== TASK PROMPT ==
Run through the data and copy out every line that mentions the word "highlighted".

== EXERCISE INPUTS ==

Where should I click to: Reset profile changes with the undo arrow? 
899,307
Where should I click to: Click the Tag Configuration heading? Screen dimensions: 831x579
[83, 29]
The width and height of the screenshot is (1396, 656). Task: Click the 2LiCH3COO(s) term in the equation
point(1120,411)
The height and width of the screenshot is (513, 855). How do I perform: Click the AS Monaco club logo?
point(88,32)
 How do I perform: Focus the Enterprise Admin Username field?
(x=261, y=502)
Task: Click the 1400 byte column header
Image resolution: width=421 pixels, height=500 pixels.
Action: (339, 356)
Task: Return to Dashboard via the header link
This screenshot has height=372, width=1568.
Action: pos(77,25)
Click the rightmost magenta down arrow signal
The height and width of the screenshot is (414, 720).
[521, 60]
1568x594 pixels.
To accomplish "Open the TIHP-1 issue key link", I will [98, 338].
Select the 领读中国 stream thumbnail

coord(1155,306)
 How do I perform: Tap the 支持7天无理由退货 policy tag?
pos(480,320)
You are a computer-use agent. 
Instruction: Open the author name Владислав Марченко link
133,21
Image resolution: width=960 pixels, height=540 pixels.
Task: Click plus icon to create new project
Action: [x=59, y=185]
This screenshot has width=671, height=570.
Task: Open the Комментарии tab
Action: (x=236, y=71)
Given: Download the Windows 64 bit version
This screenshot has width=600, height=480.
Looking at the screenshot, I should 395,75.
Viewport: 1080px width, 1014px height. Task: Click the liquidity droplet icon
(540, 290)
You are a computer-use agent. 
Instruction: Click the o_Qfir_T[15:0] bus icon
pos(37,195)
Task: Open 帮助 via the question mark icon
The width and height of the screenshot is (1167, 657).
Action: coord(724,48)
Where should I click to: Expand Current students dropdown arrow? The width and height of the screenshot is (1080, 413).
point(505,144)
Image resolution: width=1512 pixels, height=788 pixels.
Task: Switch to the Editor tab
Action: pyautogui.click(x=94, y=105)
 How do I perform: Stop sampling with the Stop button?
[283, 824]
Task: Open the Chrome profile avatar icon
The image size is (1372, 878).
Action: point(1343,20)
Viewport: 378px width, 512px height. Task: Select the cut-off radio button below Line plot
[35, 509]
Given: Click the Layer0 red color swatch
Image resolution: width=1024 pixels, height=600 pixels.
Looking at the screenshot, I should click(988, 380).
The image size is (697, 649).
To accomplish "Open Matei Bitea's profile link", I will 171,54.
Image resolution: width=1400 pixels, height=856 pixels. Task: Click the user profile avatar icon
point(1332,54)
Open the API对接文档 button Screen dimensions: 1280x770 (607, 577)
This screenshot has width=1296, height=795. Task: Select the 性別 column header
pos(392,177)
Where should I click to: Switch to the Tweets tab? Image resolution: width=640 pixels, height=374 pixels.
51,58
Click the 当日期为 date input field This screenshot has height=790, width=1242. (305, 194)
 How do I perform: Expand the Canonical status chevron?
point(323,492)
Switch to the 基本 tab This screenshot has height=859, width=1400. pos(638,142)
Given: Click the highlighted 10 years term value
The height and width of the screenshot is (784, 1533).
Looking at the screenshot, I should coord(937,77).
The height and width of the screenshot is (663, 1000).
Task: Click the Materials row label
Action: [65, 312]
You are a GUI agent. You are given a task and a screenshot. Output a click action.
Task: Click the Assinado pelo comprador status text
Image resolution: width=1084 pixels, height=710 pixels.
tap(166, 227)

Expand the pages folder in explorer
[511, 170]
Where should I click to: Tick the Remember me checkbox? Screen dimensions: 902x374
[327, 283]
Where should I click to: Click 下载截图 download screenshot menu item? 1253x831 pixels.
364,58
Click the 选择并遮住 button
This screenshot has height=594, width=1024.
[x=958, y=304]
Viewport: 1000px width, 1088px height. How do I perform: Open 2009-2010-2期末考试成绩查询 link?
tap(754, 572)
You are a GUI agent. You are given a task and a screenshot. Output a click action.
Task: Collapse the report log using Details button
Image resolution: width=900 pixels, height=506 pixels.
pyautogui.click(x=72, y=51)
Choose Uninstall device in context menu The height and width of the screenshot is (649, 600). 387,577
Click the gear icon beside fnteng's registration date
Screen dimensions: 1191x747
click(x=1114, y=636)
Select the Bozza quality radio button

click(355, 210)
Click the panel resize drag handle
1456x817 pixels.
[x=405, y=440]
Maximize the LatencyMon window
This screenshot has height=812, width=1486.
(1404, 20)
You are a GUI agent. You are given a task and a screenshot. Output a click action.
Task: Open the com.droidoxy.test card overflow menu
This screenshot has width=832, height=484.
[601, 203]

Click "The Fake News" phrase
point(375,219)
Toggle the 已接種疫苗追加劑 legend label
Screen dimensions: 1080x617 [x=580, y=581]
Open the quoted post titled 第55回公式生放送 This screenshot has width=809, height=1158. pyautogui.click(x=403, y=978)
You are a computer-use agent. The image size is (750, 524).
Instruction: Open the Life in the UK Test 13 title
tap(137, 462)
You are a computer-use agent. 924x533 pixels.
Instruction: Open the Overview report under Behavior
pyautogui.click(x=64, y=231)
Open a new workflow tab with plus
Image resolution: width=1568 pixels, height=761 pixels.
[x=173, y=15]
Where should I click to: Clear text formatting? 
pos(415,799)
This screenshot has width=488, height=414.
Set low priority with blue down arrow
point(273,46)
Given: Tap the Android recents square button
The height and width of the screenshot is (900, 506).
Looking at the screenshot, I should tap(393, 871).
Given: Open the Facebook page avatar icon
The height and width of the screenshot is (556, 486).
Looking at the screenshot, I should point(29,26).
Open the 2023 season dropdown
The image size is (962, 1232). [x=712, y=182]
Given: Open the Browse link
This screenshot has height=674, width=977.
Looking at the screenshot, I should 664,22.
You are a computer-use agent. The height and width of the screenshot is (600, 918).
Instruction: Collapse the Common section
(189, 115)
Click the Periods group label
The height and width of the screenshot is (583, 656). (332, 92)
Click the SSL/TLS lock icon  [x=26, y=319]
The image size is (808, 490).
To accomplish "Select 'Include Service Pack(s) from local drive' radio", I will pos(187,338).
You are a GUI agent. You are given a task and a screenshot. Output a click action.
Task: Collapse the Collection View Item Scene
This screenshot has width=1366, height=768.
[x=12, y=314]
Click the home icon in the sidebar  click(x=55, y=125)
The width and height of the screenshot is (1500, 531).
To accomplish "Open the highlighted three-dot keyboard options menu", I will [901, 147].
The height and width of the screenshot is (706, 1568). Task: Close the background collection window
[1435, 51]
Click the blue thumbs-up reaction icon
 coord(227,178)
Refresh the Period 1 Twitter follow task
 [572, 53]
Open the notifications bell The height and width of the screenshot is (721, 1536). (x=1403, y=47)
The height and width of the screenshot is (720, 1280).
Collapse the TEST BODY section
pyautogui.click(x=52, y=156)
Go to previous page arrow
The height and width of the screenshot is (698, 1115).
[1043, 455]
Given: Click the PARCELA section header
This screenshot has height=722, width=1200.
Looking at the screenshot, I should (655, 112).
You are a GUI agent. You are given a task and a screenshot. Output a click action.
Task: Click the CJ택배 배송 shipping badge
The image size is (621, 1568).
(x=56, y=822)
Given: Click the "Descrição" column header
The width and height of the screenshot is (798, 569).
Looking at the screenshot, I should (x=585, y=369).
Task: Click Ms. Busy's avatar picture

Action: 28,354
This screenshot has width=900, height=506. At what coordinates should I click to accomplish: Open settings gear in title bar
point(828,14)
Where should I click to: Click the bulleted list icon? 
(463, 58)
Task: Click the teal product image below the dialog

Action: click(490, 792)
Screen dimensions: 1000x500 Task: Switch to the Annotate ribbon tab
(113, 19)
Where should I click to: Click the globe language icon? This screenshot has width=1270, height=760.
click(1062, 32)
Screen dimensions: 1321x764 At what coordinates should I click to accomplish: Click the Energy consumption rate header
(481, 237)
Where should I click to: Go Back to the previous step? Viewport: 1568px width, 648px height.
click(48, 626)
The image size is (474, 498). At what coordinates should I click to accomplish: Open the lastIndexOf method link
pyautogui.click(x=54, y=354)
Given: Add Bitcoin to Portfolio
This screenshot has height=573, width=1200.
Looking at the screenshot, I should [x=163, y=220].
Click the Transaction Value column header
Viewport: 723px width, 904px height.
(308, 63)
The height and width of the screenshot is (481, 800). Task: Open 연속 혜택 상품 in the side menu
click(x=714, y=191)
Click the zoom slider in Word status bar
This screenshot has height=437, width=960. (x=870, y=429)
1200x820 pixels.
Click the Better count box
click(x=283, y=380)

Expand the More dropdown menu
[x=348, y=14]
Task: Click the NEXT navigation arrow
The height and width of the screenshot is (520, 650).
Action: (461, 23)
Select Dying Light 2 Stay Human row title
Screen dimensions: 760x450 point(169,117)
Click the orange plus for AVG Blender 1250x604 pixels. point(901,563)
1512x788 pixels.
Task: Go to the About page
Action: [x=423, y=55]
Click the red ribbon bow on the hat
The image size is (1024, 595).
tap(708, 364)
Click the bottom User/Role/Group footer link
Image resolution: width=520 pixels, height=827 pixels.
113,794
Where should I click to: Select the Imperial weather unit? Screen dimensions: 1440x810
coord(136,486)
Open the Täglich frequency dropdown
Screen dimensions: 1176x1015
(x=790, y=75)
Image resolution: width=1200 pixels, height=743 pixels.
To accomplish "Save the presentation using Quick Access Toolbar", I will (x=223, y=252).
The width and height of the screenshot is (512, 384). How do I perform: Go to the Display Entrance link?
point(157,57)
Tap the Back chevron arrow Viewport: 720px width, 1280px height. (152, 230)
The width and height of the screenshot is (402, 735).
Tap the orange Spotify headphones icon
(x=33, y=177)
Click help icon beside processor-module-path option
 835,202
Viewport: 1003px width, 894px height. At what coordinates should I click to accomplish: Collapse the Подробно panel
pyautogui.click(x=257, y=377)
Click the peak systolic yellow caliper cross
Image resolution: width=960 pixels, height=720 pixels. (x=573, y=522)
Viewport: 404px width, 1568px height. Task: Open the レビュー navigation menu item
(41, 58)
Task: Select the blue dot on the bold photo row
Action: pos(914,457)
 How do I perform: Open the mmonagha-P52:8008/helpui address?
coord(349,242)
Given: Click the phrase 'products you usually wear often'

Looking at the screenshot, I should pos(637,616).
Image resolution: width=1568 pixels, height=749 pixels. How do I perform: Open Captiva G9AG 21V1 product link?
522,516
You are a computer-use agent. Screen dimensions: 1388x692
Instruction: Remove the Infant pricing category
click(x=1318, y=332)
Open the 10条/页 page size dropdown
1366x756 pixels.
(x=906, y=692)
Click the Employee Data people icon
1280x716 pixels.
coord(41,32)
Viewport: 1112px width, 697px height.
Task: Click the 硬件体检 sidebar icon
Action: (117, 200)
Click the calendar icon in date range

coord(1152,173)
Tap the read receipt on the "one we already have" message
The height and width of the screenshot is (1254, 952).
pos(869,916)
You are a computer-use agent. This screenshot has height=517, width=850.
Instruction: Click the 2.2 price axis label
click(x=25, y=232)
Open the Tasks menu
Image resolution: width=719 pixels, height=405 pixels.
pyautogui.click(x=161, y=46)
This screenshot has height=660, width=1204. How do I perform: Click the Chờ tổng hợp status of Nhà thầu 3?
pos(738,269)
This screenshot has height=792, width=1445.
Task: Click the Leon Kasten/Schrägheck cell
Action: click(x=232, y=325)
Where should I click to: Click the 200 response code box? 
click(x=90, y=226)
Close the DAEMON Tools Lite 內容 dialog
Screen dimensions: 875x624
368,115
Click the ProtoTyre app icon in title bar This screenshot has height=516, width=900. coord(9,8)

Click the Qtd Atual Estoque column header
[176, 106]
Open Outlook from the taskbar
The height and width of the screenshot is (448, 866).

== ANSWER SPACE ==
Given: Click the highlighted 10 years term value
To accomplish "Open the highlighted three-dot keyboard options menu", I will [901, 147].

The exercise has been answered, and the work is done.